Amazon.com Inc. (NASDAQ:AMZN) is a darling on Wall Street and this is obvious in the strong bullish trend of the stock. In the last year, shares of Amazon have gained an impressive 104.5% – more than doubling its share price. In the year-to-date period, shares of the firm have recorded 101.5% gains. Now, hedge funds that are known to be very cautious in their investments are making bold bets on the prospects of Amazon.
Hedge funds make bullish bet on Amazon
News has it that a legendary hedge fund manager at Duquesne Capital, Stanley Druckenmiller has voiced out his support for the bullish case on Amazon. While speaking with CNBC, the fund manager said that he loved Amazon because the firm is focused on the long-term prospects rather than being fixated on the short term outlook. In his words, “Oh yeah, I love Amazon… they’re investing in their future. [Jeff] Bezos is a serial monopolist,”

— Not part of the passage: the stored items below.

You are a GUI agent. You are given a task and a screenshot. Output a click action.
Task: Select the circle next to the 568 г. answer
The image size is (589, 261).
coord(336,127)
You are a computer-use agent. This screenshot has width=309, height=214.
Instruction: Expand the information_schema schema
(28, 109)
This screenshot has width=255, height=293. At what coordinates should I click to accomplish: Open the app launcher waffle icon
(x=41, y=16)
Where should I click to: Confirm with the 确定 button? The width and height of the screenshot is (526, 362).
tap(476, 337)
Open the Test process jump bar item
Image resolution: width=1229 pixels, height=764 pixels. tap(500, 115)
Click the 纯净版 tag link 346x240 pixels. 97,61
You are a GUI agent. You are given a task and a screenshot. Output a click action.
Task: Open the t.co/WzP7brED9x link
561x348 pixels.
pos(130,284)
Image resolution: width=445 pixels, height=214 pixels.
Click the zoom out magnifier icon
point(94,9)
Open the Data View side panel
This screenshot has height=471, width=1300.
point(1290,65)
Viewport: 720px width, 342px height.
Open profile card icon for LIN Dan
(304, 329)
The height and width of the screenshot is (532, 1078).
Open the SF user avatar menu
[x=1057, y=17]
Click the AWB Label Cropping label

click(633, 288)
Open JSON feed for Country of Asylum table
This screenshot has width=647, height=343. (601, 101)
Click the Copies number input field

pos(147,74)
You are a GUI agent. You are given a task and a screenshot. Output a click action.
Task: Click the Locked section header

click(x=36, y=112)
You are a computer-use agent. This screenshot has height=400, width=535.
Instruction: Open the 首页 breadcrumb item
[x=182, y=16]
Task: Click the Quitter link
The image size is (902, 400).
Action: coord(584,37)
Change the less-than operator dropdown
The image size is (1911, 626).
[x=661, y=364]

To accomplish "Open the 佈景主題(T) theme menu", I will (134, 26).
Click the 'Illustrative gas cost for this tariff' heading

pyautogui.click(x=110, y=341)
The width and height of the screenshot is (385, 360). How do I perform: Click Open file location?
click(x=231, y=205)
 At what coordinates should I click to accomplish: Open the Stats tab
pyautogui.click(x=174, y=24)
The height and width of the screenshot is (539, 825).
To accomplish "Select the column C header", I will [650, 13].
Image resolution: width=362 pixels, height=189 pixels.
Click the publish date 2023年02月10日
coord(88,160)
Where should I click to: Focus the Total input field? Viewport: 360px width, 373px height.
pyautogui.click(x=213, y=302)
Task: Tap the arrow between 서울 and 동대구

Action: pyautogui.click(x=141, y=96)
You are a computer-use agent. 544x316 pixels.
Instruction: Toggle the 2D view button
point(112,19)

Druckenmuller also compared Amazon (NASDAQ:AMZN) with IBM noting that Amazon is not concerned about what Wall Street thinks of its earnings. He says, “IBM has missed three quarters since 2006. They really care about their quarterly earnings.” Amazon doesn’t care about earnings, all it cares about now is growing its business, the earnings will come soon enough. In the words of the analyst, “the last 19 quarters, Amazon has missed their quarterly earnings nine times. They don’t give a damn,”
Druckenmuller also appears to be upbeat about Amazon’s AWS. He says, “if you’re starting a business today, you don’t need a tech department, you don’t need a back office, you can use AWS. By the way, it’s just ripping to shreds the 10 or 15 consultants from IBM”.
Amazon’s AWS gets some love from Wall Street
Amazon (NASDAQ:AMZN) already controls the ecommerce space with an e-commerce platform where it sells about all things sellable. The firm is already making inroads into the video streaming space with Amazon Prime TV, its drones might change the face of deliveries, and fire phone is not yet dead. However, the suits on Wall Street believe that Amazon Web Services (AWS) is special business segment that would ensure that the firm stays buoyant for a long time.
Deutsche Bank analysts, Karl Keirstead and Ross Sandler were full of praise for the AWS segment. They believe that Jeff Bezos will see more money from AWS and from his retail business in the next 10 years. In their words, “If AWS were to grow at a 40%-45% clip near term and decelerate to 30% in the out years, and Amazon’s retail business was to grow gross profits by 15% over the longer-term, AWS would indeed be larger than Amazon retail (on a gross profit basis) in the year 2024,”
They also believe that AWS has the potential to eclipse rivals in the cloud. In their words, “Measured by revenues, AWS is approximately 6x larger than its biggest rival Microsoft Azure and is arguably the greatest disruptive force in the entire enterprise technology market today”.